> DATA TO USE:
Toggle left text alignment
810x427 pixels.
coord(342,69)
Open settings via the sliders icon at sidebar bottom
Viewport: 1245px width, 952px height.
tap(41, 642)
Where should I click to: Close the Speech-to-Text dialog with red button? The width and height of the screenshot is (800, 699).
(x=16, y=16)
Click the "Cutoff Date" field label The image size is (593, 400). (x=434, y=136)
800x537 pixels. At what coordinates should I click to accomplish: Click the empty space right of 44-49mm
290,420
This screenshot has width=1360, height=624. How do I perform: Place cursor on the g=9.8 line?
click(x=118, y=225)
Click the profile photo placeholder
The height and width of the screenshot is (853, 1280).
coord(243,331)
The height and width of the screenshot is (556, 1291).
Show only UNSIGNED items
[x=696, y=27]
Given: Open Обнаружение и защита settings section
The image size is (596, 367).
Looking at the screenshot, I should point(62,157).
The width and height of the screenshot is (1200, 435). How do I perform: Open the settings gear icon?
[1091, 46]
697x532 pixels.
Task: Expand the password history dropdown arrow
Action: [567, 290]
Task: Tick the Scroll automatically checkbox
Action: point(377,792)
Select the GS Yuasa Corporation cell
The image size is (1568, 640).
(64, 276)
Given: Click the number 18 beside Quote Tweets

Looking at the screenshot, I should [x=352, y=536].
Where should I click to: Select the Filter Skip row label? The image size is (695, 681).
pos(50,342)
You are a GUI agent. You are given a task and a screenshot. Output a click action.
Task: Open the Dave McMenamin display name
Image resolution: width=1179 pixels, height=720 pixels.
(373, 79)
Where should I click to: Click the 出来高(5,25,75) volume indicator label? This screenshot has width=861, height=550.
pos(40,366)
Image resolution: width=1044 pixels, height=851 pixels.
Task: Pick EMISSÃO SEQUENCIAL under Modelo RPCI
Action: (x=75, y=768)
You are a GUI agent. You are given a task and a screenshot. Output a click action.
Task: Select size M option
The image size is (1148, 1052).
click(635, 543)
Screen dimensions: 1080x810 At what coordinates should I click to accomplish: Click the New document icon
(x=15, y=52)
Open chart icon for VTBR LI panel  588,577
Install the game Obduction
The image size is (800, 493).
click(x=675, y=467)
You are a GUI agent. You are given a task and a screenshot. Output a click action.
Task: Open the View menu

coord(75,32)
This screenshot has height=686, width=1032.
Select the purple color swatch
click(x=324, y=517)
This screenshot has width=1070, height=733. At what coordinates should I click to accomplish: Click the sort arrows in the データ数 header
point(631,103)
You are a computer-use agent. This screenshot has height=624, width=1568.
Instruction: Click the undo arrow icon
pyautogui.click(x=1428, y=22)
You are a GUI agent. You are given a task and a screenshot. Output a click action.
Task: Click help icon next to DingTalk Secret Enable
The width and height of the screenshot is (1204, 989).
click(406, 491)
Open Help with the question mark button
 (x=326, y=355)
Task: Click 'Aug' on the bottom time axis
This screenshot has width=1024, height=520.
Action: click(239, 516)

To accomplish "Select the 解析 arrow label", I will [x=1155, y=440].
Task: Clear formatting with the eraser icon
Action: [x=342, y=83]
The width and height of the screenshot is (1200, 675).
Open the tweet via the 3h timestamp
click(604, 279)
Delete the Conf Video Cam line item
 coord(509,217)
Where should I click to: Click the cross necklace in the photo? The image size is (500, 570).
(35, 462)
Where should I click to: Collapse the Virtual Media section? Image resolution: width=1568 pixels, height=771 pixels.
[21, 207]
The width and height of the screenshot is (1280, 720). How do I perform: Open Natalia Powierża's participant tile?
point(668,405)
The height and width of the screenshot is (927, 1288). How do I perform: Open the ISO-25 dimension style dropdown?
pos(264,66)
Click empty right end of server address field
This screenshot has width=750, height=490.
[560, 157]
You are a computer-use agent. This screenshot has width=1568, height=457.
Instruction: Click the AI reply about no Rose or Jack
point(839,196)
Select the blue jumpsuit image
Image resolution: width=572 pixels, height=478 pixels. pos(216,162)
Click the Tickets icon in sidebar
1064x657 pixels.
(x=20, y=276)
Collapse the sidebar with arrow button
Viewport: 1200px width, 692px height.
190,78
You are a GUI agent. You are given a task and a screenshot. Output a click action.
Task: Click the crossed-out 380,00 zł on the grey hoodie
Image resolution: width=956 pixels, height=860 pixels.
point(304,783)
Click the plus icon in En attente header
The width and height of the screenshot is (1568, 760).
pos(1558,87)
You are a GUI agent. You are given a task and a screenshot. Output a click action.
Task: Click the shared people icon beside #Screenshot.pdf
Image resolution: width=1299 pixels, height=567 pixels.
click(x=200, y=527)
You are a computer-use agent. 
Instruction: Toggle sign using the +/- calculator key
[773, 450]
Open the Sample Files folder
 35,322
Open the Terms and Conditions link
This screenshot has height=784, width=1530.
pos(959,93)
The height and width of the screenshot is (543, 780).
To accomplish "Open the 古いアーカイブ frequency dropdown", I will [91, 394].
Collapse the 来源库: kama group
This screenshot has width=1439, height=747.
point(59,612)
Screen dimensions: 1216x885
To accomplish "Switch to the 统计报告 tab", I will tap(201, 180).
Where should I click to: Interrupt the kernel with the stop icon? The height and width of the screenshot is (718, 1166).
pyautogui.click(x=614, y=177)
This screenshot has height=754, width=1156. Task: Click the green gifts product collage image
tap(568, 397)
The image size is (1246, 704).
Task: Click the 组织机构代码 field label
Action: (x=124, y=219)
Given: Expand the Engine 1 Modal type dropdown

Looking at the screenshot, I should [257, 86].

> WHAT IS NEEDED: Using the data above, count the lines where "computer" appears. Reply with the number only.

> SOLUTION FOR THIS EXERCISE: 3